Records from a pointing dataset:
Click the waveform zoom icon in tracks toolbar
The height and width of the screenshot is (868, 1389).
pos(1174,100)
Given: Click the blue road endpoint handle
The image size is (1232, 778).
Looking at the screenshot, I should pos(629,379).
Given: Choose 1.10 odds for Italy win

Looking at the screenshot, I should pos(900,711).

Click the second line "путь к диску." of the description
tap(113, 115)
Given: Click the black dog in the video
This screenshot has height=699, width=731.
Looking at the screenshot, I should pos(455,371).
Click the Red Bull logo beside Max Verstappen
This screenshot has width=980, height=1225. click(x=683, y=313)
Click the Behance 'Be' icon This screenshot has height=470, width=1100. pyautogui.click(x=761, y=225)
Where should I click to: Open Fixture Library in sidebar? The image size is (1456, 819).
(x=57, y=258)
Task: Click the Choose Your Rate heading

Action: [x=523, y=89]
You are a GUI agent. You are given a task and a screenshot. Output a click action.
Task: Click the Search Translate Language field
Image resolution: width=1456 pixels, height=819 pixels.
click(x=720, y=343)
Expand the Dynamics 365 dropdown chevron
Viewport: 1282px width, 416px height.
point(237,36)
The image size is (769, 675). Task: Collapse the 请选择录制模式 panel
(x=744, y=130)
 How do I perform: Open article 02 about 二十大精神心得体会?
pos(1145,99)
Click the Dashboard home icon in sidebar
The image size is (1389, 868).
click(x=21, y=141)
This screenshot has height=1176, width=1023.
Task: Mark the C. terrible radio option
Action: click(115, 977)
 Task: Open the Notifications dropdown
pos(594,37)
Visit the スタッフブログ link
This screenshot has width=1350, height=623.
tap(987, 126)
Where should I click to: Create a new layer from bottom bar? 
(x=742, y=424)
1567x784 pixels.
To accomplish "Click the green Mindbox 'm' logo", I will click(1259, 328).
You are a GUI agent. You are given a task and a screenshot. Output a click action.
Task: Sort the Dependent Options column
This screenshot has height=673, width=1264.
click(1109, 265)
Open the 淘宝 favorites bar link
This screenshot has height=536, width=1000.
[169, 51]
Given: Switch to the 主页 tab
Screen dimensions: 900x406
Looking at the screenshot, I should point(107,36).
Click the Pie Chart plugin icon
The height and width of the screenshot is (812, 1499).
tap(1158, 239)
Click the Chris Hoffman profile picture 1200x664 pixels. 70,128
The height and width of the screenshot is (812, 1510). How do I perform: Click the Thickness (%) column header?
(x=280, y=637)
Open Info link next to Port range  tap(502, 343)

• YOUR INSTRUCTIONS: Format the records from the line with "Open the 淘宝 favorites bar link" up to and including the line with "Click the Chris" as a two-column CSV with the columns input and output. Put one record per row, with its text in input and its answer in output, each in a single quoted field with any line breaks replaced by spaces.

• TASK ANSWER:
input,output
"Open the 淘宝 favorites bar link This screenshot has height=536, width=1000.","[169, 51]"
"Given: Switch to the 主页 tab Screen dimensions: 900x406","Looking at the screenshot, I should point(107,36)."
"Click the Pie Chart plugin icon The height and width of the screenshot is (812, 1499).","tap(1158, 239)"
"Click the Chris Hoffman profile picture 1200x664 pixels.","70,128"